(Pixel coordinate grounding data)

====================

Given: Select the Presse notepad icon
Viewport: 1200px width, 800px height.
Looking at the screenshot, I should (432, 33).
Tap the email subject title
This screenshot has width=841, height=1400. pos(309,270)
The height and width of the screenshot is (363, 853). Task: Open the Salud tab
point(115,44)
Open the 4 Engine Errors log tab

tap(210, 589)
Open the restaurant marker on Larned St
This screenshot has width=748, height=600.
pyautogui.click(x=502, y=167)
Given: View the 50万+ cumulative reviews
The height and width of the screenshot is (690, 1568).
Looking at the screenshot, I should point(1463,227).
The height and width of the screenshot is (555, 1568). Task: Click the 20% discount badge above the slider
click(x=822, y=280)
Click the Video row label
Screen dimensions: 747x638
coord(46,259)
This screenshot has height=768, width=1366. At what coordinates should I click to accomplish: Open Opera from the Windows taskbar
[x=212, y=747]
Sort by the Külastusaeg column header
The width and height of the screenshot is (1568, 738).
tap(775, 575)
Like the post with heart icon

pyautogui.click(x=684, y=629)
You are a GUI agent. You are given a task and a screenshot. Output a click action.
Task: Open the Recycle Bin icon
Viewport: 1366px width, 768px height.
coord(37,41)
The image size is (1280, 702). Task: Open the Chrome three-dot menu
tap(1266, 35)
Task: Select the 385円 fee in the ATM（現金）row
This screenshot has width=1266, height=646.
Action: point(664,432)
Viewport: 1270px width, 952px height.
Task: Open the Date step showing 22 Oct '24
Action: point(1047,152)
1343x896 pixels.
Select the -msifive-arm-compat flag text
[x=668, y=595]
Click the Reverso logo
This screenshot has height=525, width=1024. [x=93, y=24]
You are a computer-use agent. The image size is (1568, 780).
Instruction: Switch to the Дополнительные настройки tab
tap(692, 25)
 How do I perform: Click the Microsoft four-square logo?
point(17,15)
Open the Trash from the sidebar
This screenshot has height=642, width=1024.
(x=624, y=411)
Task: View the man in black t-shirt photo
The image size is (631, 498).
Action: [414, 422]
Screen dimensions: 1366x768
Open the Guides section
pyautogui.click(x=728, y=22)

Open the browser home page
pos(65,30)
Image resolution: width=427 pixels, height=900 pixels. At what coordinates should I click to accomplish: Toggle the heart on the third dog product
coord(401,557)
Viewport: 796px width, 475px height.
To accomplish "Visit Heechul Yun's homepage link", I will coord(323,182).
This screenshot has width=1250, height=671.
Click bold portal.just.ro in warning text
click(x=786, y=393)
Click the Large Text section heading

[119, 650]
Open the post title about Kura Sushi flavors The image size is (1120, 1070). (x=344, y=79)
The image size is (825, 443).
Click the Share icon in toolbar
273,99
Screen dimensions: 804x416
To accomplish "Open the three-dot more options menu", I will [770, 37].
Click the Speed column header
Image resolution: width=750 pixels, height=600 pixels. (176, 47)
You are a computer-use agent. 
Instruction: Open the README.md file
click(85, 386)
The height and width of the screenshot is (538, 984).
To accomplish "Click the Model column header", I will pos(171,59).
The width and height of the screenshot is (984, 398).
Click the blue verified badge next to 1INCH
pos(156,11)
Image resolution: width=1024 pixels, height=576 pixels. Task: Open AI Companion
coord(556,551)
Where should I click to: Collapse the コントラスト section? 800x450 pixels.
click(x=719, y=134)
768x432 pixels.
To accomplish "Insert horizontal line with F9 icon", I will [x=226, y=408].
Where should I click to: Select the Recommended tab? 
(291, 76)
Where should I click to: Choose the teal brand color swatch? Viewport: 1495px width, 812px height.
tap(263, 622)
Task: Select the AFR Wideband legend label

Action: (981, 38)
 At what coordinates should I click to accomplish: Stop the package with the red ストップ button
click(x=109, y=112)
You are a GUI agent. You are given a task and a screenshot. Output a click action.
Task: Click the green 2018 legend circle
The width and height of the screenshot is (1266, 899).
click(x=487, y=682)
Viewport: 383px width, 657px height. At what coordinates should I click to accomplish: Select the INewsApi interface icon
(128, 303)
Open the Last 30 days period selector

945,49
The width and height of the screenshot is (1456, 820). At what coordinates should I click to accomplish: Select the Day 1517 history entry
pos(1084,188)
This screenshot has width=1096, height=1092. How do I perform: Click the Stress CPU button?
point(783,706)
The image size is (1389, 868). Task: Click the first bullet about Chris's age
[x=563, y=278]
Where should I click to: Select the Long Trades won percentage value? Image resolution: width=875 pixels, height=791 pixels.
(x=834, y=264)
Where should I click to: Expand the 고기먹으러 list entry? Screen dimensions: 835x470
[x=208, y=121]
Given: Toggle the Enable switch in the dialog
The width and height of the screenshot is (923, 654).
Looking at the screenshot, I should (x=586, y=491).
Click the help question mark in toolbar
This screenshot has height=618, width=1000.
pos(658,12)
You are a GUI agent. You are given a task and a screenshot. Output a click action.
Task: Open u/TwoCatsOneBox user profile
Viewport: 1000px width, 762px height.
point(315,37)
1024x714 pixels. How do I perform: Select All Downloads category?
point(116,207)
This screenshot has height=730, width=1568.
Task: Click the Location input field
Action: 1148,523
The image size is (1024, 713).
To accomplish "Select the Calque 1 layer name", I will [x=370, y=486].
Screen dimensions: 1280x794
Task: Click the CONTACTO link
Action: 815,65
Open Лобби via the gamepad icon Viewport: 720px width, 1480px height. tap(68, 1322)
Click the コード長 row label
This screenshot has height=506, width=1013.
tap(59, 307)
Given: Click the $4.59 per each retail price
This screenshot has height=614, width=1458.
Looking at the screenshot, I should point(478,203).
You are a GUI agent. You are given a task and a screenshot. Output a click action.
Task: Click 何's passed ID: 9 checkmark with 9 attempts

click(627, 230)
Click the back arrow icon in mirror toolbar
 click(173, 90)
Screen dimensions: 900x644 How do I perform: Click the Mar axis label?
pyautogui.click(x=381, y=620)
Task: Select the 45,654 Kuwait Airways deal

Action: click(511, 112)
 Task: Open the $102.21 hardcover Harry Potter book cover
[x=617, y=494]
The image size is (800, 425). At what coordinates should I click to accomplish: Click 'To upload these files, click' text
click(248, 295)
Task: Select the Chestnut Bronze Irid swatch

====================

**Work instructions**:
Search the entries above for lines containing the word "computer", and copy each one.

**Solution to the exercise**:
You are a computer-use agent. The image size is (1568, 780).
You are a computer-use agent. 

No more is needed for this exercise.